SNAP output for PDB entry 7n94 [SNAP web server]

PDB-id

7n94; SNAP-derived features in text and JSON formats; DNAproDB

Class

hydrolase-DNA

Method

X-ray (2.85 Å)

Summary

Line-1 endonuclease domain complex with DNA

Reference

Miller I, Totrov M, Korotchkina L, Kazyulkin DN, Gudkov AV, Korolev S (2021): "Structural dissection of sequence recognition and catalytic mechanism of human LINE-1 endonuclease." Nucleic Acids Res., 49, 11350-11366. doi: 10.1093/nar/gkab826.

Abstract

Long interspersed nuclear element-1 (L1) is an autonomous non-LTR retrotransposon comprising ∼20% of the human genome. L1 self-propagation causes genomic instability and is strongly associated with aging, cancer and other diseases.
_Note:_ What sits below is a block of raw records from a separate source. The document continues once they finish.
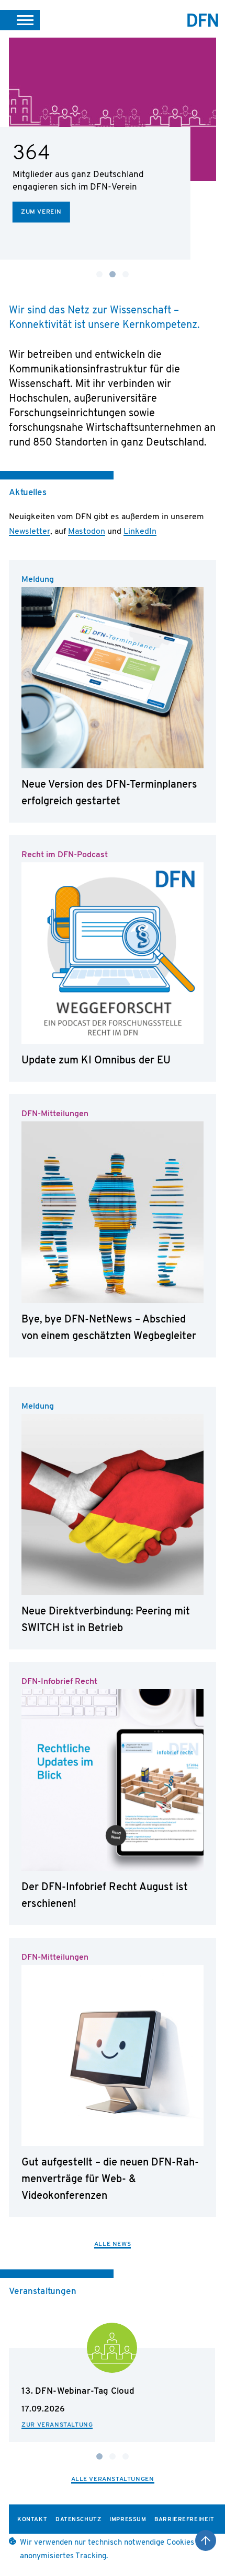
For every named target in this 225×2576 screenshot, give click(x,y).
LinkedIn (139, 532)
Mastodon (86, 532)
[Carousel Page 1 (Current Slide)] (99, 2456)
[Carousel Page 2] (112, 2456)
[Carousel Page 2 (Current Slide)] (112, 274)
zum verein (41, 212)
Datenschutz (78, 2520)
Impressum (127, 2520)
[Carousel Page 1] (99, 274)
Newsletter (29, 532)
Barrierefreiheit (184, 2520)
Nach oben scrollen (205, 2540)
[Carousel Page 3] (125, 274)
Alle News (112, 2244)
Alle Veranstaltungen (112, 2479)
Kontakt (32, 2520)
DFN (202, 20)
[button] (20, 20)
The endonuclease domain of L1's ORFp2 protein (L1-EN) initiates de novo L1 integration by nicking the consensus sequence 5'-TTTTT/AA-3'. In contrast, related nucleases including structurally conserved apurinic/apyrimidinic endonuclease 1 (APE1) are non-sequence specific. To investigate mechanisms underlying sequence recognition and catalysis by L1-EN, we solved crystal structures of L1-EN complexed with DNA substrates. This showed that conformational properties of the preferred sequence drive L1-EN's sequence-specificity and catalysis. Unlike APE1, L1-EN does not bend the DNA helix, but rather causes 'compression' near the cleavage site. This provides multiple advantages for L1-EN's role in retrotransposition including facilitating use of the nicked poly-T DNA strand as a primer for reverse transcription. We also observed two alternative conformations of the scissile bond phosphate, which allowed us to model distinct conformations for a nucleophilic attack and a transition state that are likely applicable to the entire family of nucleases. This work adds to our mechanistic understanding of L1-EN and related nucleases and should facilitate development of L1-EN inhibitors as potential anticancer and antiaging therapeutics.